• _WORK REQUIRED_: A word-for-word transcript of the closing lines is required: from the one with "The image size is (1568, 699)." through the final line of the data.

[Collected data]
--------------------

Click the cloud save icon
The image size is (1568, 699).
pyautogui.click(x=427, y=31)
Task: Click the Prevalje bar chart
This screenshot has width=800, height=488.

--------------------

• _ANSWER TO THE PROBLEM_:
The image size is (1568, 699).
pyautogui.click(x=427, y=31)
Task: Click the Prevalje bar chart
This screenshot has width=800, height=488.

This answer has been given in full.